Author: Maria Silvia Martinson, lawyer at RestMark METIDA
Ever since the European Court of Justice’s (ECJ) landmark decision C-131/12 on 13 May 2014, the Right to be Forgotten seems to be the talk of the day. Although more than 3 years have passed, different nuances of the aforementioned right in the context of both current and upcoming regulations of Data Protection in the EU as well as the implications deriving from such provisions and their implementation still seem to be heavily discussed. Since the new EU General Data Protection Regulation (GDPR) becomes applicable in May 2018, replacing the Data Protection Directive 95/46/EC and with it the provisions regulating the Right to be Forgotten, a short recap of the most important points must be in order.
The Right to be Forgotten is an individual’s right to request that his or her personal data be removed from accessibility when there is no justification for its continued processing by the data controller (for example, a company). Columnist Suzanne Moore has even called the Right to be Forgotten the Right to Have an Imperfect Past.
In the European Union, the aforementioned concept was first introduced on a wider scale by the ECJ in their landmark ruling C-131/12. The case revolved around a Spanish citizen who filed a complaint against Google Inc and Google Spain in 2010, because two newspaper pages announcing the forced sale of his home which had been published in 1998 still appeared in Google searches of his name. He claimed that the attachment proceedings had been fully resolved years ago and that the reference to them was now entirely irrelevant, thus requesting that Google remove his personal data so that the pages would no longer appear in the search.
Based on the Data Protection Directive 95/46/EC (especially Article 12), the ECJ stipulated in the aforementioned decision that:
- the indexing of information by a search engine is „processing of personal data“;
- search engines (e.g. Google) are „controllers of personal data“;
- individuals have in principle the right to ask search engines to remove links with personal information about them.
However, it must be noted that the aforementioned right is not absolute in its nature, but applies only if the personal information is inaccurate, inadequate, irrelevant or excessive for the purposes of the data processing. This also means that even initially lawful processing of accurate data may become incompatible with the Data Protection principles in the course of time.
In practice, each request submitted by an individual needs to be assessed on a case-by-case basis, because the Right to be Forgotten does not necessarily override all other fundamental rights (such as the interest of the public in having certain information, which may be higher when the data subject is, for example, a public figure). Therefore a fair balance ought to be sought between different rights.
By now, many search engines (including Google) have a specialised form that can be filled and directly forwarded to the search engine to request removal of personal data. Interestingly enough, according to the Guardian, up to March 2015, the total number of requests made to Google was 218 320, out of which 46% were satisfied.

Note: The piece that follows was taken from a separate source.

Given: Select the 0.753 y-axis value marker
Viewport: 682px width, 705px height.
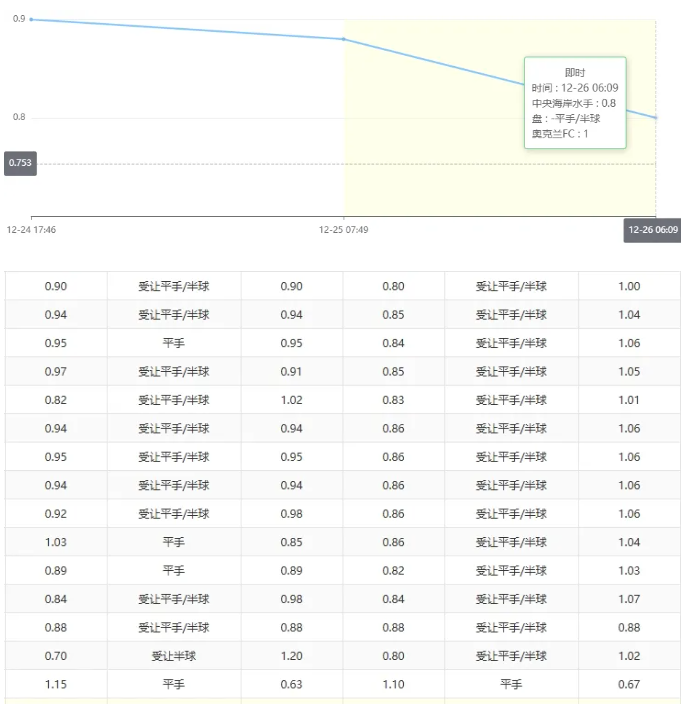Looking at the screenshot, I should pos(20,164).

According to Techworld, since the ECJ decision and as of September 2017 Google has removed more than 800,000 links due to erasure requests, but has kept more than a million in its searches.
However, further changes are on the horizon. As noted above, the new GDPR will replace the current regulation in May 2018. The Right to be Forgotten is stipulated in Article 17 („Right to Erasure“) of the new act and offers a broader and more detailed list of circumstances under which individuals can exercise the right to erase their personal data (e.g. if the data is no longer necessary to serve the purposes for which it was originally processed). The new regulation also flips the burden of proof from the „data subject“ (individual) to the „data controller“ (company). This means that instead of the data subject having to provide legal grounds for objecting, the data controller must show „compelling legitimate grounds for the processing which override the interests, rights and freedoms of the data subject“ (GDPR Article 21).

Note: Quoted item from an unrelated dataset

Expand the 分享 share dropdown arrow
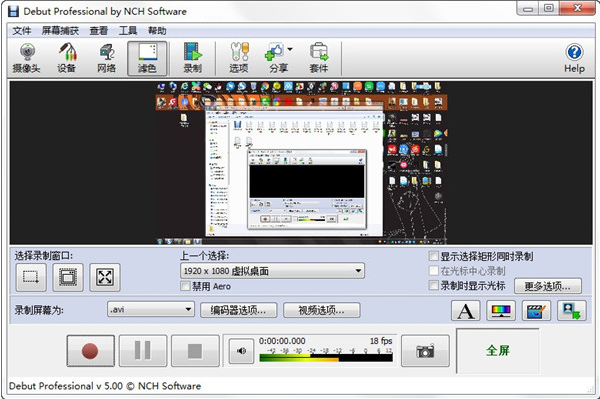This screenshot has height=399, width=600. pyautogui.click(x=290, y=49)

Additionally, the GDPR widens the scope of territorial applicability of the Right to be Forgotten by also affecting organisations established outside the EU if they (either as a controller or processor) process the personal data of EU residents when offering them goods or services.

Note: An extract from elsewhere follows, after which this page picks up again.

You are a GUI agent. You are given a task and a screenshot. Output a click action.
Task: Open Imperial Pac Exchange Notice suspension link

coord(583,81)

As a conclusion it can definitely be said that the Right to be Forgotten is here to stay and further evolve with the GDPR becoming enforceable. Although the new regulation will make life easier for the individual (and consequentially more difficult for the data controllers) by specifying circumstances which allow requesting erasure of personal data and flipping the burden of proof to the data controller, the practical implications of the changes are yet to be seen. What will surely remain the same is the case-by-case assessment of all erasure requests in order to find the fair balance between different fundamental rights.